No caso concreto dos autos, após vistos, em global e de modo crítico, os elementos probabórios referidos na fundamentação probatória da decisão recorrida, não se vislumbra que seja manifestamente desrazoável o resultado do julgamento da matéria de facto feito pelo Tribunal a quo, o qual nem sequer tenha violado quaisquer normas jurídicas sobre o valor legal da prova, ou quaisquer regras da experiência, ou quaisquer leges artis a observar no julgamento dos factos, pelo que é de respeitar o julgado desse Tribunal sentenciador, que, aliás, já explicou congruente e convincentemente, sobretudo no último parágrafo da página 14 e nos dois primeiros parágrafos da página 15, ambas do mesmo texto decisório ora recorrido, a fls. 507v a 508, as razões essencialmente sustentadoras da sua livre convicção sobre os factos penais finalmente dados por provados e resumidos no último parágrafo da página 15 e no primeiro parágrafo da página seguinte, do mesmo texto decisório, a fl. 508 a 508v.
Improcedem, pois, os recursos dos dois arguidos nesta matéria relativamente ao julgamento da matéria de facto, tendo-se eles limitado a sindicar gratuitamente da livre convicção do Tribunal Colectivo julgador, ao arrepio do princípio plasmado no art.o 114.o do CPP, através da interpretação subjectiva que fizeram sobre os elementos probatórios então carreados aos autos.
Resta ver agora a questão subsidiariamente posta na motivação una deles, relacionada com a problemática da medida concreta da pena:
Vistas todas as circunstâncias fácticas já dadas por apuradas e descritas no acórdão recorrido com pertinência à medida concreta – aos padrões dos art.os 40.o, n.os 1 e 2, e 65.o, n.os 1 e 2, do CP, com consideração também das inegáveis exigências da prevenção geral – das penas de prisão dos quatro crimes por que vinham condenados os dois arguidos em primeira instância, dentro da respectiva moldura penal aplicável de prisão, é patente que todas as quatro penas parcelares de prisão aplicadas aos dois arguidos no aresto recorrido já não admitem mais margem para a pretendida redução.

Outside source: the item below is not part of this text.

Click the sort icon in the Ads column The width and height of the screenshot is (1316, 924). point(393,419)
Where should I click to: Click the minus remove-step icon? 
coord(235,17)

E ponderados, para os efeitos do art.o 71.o, n.os 1 e 2, do CP, em conjunto os factos provados e a personalidade dos dois arguidos reflectida na prátida dos mesmos, é também evidente que nem é excessiva a pena única de quatro anos de prisão achada finalmente pelo Tribunal recorrido para eles.
Condenados os dois arguidos igualmente em quatro anos de prisão única, é inviável a suspensão da execução dessa pena única deles, por inverificação, desde logo, do requisito formal postulado no n.o 1 do art.o 48.o do CP, de ser a pena de prisão concretamente aplicada não superior a três anos.
Em suma, improcedem manifestamente os recursos, os quais devem ser rejeitados nos termos dos art.os 407.o, n.o 6, alínea b), e 410.o, n.o 1, do CPP, sem mais indagação por desnecessária, até também pelo espírito da norma do n.o 2 deste art.o 410.o.>>.
III – FUNDAMENTAÇÃO JURÍDICA
Vieram os dois arguidos reclamar para conferência da decisão tomada pelo relator pela qual foram rejeitados os seus recursos, por manifestamente improcedentes.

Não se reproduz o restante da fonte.